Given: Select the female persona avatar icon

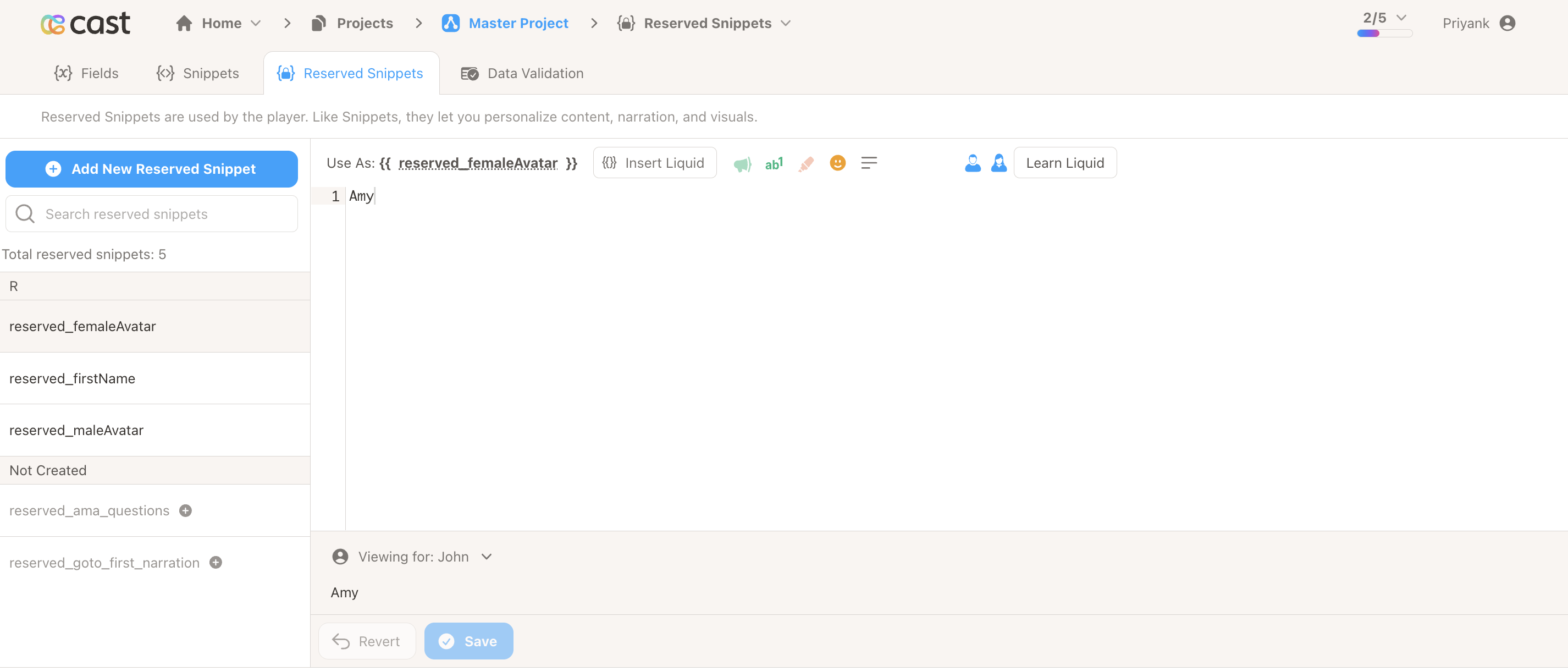Looking at the screenshot, I should 999,163.
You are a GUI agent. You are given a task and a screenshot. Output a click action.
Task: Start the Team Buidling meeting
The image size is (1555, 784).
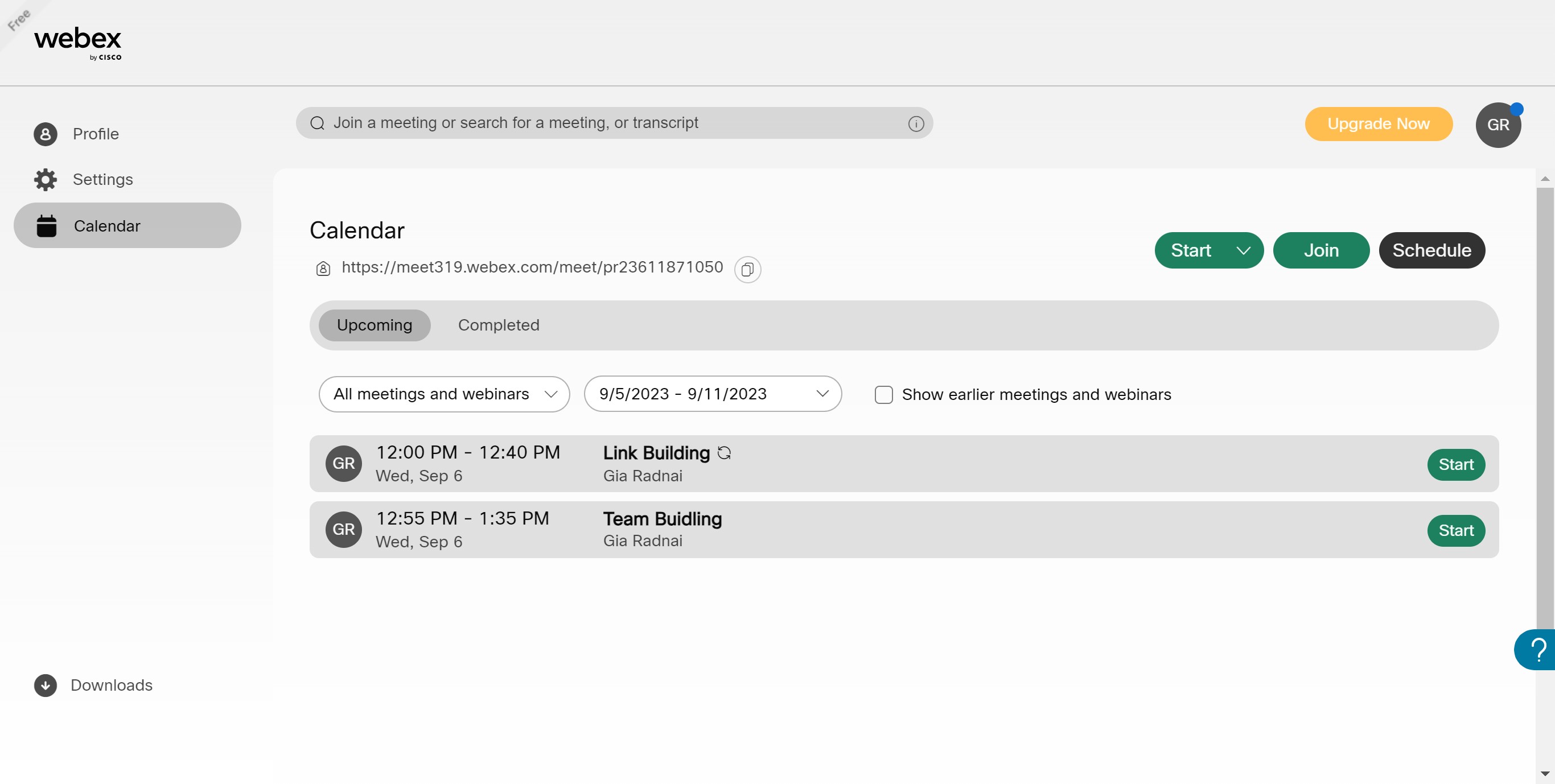tap(1455, 530)
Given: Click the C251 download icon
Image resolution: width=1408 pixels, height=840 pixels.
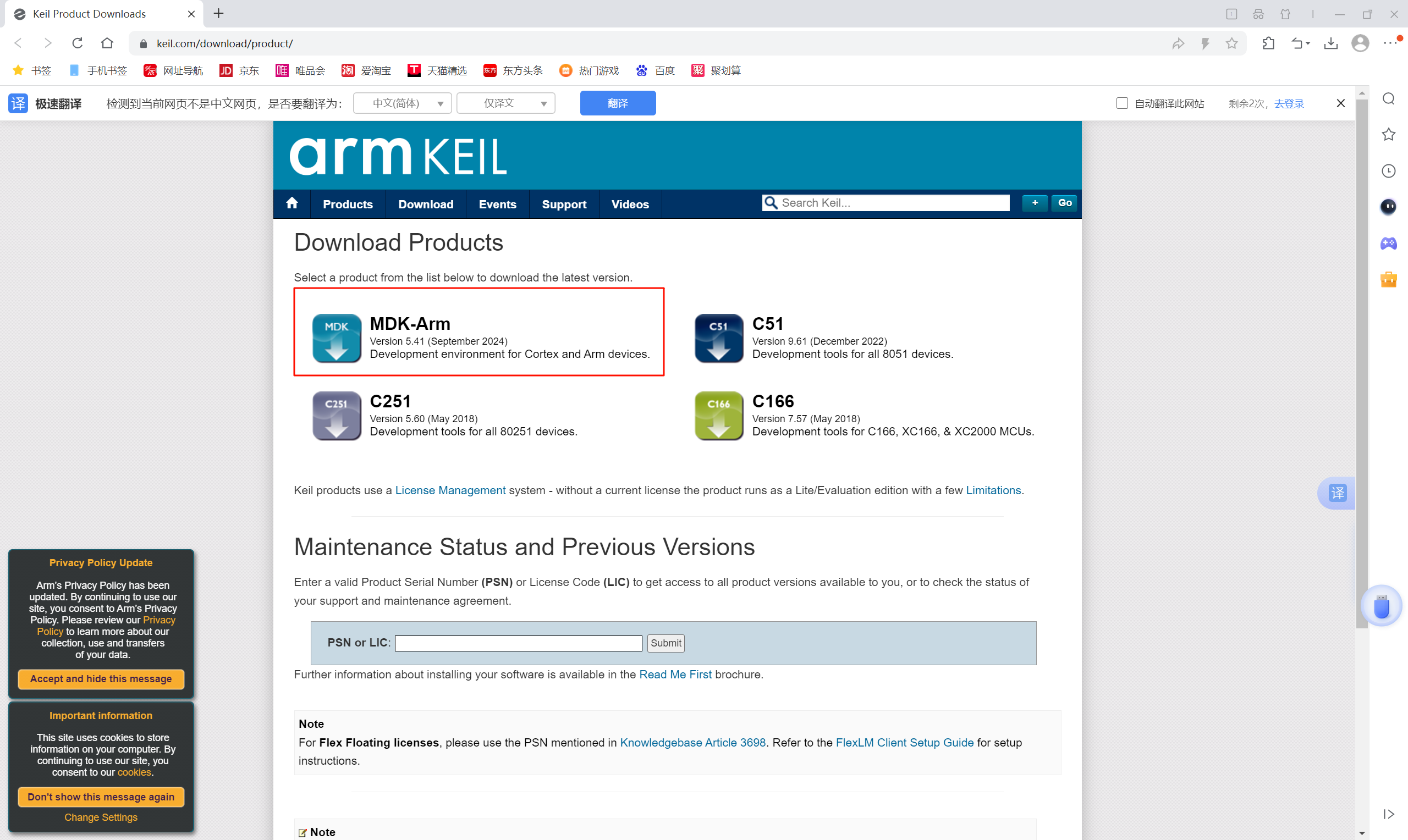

**Prompt:** Leave out the pictures and repeat the remaining data exactly.

**Task response:**
Given: Select the female persona avatar icon

Looking at the screenshot, I should 999,163.
You are a GUI agent. You are given a task and a screenshot. Output a click action.
Task: Start the Team Buidling meeting
The image size is (1555, 784).
tap(1455, 530)
Given: Click the C251 download icon
Image resolution: width=1408 pixels, height=840 pixels.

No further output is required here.